Copy out the material below word for word, starting at the line that has "Where should I click to: Tap avatar" and stopping after its last line. Give nothing else.

+++

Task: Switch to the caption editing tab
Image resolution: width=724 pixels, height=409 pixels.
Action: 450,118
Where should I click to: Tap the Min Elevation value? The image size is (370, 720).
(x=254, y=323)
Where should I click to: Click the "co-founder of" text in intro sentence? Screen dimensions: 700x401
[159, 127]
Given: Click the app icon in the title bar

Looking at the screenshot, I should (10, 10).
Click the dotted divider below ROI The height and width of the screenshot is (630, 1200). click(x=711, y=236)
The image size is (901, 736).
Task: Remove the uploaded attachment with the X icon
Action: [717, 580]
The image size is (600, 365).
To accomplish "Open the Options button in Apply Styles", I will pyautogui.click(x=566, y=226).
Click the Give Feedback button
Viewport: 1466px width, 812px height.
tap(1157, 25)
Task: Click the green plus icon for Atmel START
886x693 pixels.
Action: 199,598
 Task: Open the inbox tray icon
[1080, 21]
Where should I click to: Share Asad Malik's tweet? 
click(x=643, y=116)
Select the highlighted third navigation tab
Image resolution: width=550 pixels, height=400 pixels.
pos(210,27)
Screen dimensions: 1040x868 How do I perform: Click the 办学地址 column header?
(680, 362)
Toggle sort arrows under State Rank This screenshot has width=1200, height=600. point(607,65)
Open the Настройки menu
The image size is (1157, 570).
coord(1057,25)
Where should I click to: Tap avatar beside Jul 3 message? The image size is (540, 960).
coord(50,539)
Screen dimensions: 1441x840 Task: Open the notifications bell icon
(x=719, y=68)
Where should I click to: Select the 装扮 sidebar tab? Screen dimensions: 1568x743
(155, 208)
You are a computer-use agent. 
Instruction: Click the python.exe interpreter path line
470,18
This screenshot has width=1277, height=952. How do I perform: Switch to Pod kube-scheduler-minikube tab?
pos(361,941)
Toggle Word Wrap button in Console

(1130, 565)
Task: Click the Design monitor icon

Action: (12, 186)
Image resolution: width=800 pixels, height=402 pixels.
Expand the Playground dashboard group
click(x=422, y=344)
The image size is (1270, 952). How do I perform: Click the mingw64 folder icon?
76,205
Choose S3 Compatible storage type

+++

**Worked solution:**
Where should I click to: Tap avatar beside Jul 3 message? The image size is (540, 960).
coord(50,539)
Screen dimensions: 1441x840 Task: Open the notifications bell icon
(x=719, y=68)
Where should I click to: Select the 装扮 sidebar tab? Screen dimensions: 1568x743
(155, 208)
You are a computer-use agent. 
Instruction: Click the python.exe interpreter path line
470,18
This screenshot has width=1277, height=952. How do I perform: Switch to Pod kube-scheduler-minikube tab?
pos(361,941)
Toggle Word Wrap button in Console

(1130, 565)
Task: Click the Design monitor icon

Action: (12, 186)
Image resolution: width=800 pixels, height=402 pixels.
Expand the Playground dashboard group
click(x=422, y=344)
The image size is (1270, 952). How do I perform: Click the mingw64 folder icon?
76,205
Choose S3 Compatible storage type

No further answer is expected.